* _Given request_: Substitute "Which point should I click to complete" for every occurrence of "At what coordinates should I click to accomplish" in the entries below, and leave everything else unchanged.

* _Task material_:
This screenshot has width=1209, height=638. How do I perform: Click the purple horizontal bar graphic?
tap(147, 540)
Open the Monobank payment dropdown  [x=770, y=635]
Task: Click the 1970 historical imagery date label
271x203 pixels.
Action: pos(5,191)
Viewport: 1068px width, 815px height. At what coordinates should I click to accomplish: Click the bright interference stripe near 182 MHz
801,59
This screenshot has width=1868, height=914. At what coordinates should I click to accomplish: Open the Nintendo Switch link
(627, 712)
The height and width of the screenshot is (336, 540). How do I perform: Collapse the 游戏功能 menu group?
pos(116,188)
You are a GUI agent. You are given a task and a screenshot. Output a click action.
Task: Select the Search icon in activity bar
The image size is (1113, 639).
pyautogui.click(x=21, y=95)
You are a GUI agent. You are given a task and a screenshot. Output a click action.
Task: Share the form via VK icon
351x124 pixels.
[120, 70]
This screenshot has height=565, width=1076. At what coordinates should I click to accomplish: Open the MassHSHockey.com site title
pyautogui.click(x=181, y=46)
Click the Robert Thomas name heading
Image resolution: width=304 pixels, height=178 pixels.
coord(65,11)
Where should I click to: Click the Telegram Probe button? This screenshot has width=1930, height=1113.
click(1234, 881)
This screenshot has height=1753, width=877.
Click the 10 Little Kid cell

* _Answer to this exercise_:
This screenshot has width=1209, height=638. How do I perform: Click the purple horizontal bar graphic?
tap(147, 540)
Open the Monobank payment dropdown  [x=770, y=635]
Task: Click the 1970 historical imagery date label
271x203 pixels.
Action: pos(5,191)
Viewport: 1068px width, 815px height. Which point should I click to complete: Click the bright interference stripe near 182 MHz
801,59
This screenshot has width=1868, height=914. Which point should I click to complete: Open the Nintendo Switch link
(627, 712)
The height and width of the screenshot is (336, 540). How do I perform: Collapse the 游戏功能 menu group?
pos(116,188)
You are a GUI agent. You are given a task and a screenshot. Output a click action.
Task: Select the Search icon in activity bar
The image size is (1113, 639).
pyautogui.click(x=21, y=95)
You are a GUI agent. You are given a task and a screenshot. Output a click action.
Task: Share the form via VK icon
351x124 pixels.
[120, 70]
This screenshot has height=565, width=1076. Which point should I click to complete: Open the MassHSHockey.com site title
pyautogui.click(x=181, y=46)
Click the Robert Thomas name heading
Image resolution: width=304 pixels, height=178 pixels.
coord(65,11)
Where should I click to: Click the Telegram Probe button? This screenshot has width=1930, height=1113.
click(1234, 881)
This screenshot has height=1753, width=877.
Click the 10 Little Kid cell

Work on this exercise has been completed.